Two o’clock came… and like clock work… “We need to get this baby out…why don’t you just take an epidural and get some rest….” I refused–they REALLY jacked up the juice and proceeded to check my dilation during those non stop contractions. Still–nothing. Nearing twenty hours of nothing I began to lose faith, heart, strength. Instead of giving me sugar via IV we watched the nurse give me saline….by the time we alerted them it was too late. For weeks I remained swollen due to this mistake. The C word was being thrown around a lot. Finally the ultimatum. “We either give you an epidural now and wait one more hour or you have one before the csection.” At that point you weigh it. C-section, tons of drugs no way to breastfeed for hours, extreme risk…or an epidural…that may not even be in for very long…still risky…still a drug…but if it keeps us out of the O.R. where we are undoubtedly headed, that is what we do. I knew my fate. We all did.

I received the epidural during a monster contraction and I am pretty sure that Christina still has my nails embedded in her hips. I hadn’t even taken so much as a tylenol in years, the epidural threw me for a loop. I was having trouble breathing and on top of all of that I was not numb, but complete almost strapped down, in fact I felt the second Zia dropped right into position. Three o’clock….ten cm…time to push.
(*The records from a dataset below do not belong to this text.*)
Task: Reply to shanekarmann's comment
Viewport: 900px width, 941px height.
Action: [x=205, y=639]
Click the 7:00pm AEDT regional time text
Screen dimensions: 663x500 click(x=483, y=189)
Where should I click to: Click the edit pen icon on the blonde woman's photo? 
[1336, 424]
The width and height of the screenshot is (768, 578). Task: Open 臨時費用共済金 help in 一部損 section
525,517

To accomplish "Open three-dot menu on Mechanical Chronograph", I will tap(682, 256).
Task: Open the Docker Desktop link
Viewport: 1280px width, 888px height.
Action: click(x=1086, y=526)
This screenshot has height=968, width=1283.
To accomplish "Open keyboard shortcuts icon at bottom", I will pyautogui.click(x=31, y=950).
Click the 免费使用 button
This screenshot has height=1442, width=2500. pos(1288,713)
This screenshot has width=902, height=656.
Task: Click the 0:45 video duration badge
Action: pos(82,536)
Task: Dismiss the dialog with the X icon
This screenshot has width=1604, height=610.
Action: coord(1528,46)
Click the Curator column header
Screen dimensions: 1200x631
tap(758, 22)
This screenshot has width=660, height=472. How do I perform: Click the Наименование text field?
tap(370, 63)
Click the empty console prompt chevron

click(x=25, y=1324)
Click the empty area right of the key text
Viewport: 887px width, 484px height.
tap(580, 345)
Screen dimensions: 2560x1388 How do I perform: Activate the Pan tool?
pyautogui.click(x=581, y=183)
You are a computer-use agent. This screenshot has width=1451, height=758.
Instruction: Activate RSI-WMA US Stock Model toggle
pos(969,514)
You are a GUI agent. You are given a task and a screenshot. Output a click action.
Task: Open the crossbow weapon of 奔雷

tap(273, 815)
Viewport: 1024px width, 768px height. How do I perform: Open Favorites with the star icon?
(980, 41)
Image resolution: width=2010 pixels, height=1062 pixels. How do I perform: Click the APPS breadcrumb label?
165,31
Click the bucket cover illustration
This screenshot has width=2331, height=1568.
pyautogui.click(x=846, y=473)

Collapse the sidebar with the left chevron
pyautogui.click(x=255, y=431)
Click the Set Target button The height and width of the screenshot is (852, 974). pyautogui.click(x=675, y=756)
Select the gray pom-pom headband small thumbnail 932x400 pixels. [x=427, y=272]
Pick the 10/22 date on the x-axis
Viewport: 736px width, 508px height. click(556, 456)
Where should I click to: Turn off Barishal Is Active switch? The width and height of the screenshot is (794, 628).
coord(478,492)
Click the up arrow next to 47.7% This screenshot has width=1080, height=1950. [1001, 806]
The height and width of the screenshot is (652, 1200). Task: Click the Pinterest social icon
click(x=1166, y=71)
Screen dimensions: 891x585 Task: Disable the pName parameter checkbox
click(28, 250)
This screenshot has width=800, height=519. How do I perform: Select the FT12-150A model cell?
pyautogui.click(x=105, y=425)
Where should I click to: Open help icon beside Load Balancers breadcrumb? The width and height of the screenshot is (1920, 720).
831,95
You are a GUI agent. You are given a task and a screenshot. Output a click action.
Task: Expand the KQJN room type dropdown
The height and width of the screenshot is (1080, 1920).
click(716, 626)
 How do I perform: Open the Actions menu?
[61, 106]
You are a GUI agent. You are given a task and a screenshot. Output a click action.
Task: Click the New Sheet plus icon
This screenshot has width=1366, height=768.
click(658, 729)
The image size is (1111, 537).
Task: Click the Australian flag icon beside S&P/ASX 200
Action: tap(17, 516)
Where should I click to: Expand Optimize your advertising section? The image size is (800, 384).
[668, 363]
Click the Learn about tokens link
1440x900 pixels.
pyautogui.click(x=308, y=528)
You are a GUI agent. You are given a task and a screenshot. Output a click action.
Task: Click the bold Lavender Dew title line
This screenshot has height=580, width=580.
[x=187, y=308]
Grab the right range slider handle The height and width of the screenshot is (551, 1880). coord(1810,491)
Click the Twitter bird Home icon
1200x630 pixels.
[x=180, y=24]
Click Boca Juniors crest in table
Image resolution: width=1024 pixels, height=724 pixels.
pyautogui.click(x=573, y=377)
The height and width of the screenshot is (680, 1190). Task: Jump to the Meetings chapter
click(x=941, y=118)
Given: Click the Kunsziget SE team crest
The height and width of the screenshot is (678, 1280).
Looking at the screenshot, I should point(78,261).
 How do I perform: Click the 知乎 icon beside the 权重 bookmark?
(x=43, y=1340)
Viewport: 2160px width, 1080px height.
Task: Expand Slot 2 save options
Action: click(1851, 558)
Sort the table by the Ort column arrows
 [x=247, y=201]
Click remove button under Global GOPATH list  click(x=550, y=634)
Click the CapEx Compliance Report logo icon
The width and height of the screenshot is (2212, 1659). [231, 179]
I am convinced I was made to start pushing entirely too early and if you want to know what that leads to a lifetime of… give me a ring. I pushed, and pushed and pushed and pushed…I pushed through them practically wheeling me out to the O.R. The doctor saw my determination. Looked at my husband and said, “Ok we do it this way…” He insisted I lay flat so he could sit at the foot of the bed. Fine. It was almost over. Everyone was shocked that I pushed on my own, I felt everything. As Zia appeared, an strong odor filled the room, my temperature jumped–high. I began to feel sick, I began to panic. I needed juice, water, something. The nurse refused. She told me she was not in the mood to clean up vomit. I lost my head. Said some awful things. Then–held my baby. 🙂 There was confusion for awhile. If I was sick they were sure she was. They had to take her. I made Chris hold on to her bassinet and never let go, not for a second. This was not what I wanted. I know she wanted me, needed me…. but if she was sick… her care was more important. I was sick, I had to do what was best for us.

Zia, by God’s grace, was perfect. I believe that our God had kept her home, clean and safe. Not at all sick. My infection was treated with hardcore antibiotics and I began to realize as I began to feel better that I truly was ill. Babies die from such infections. It can happen so quickly. I can attest. As awful as the hospital was and as rude as the people were… as far off from candles and soft lighting as it was, I had my baby. She was alive, healthy. That is the thing that truly makes a birth beautiful. Sure, I mourned. I came home to see the birthing pool, and supplies. 🙂 The candles…. but more importantly — WE came home and it truly was now–a home.

Zia splished and splashed in our birthing pool on her first Birthday. Chris, Zia, and I played for hours in that gorgeous June sun. I had my baby, my loving husband, candles, music and a tub…..after all.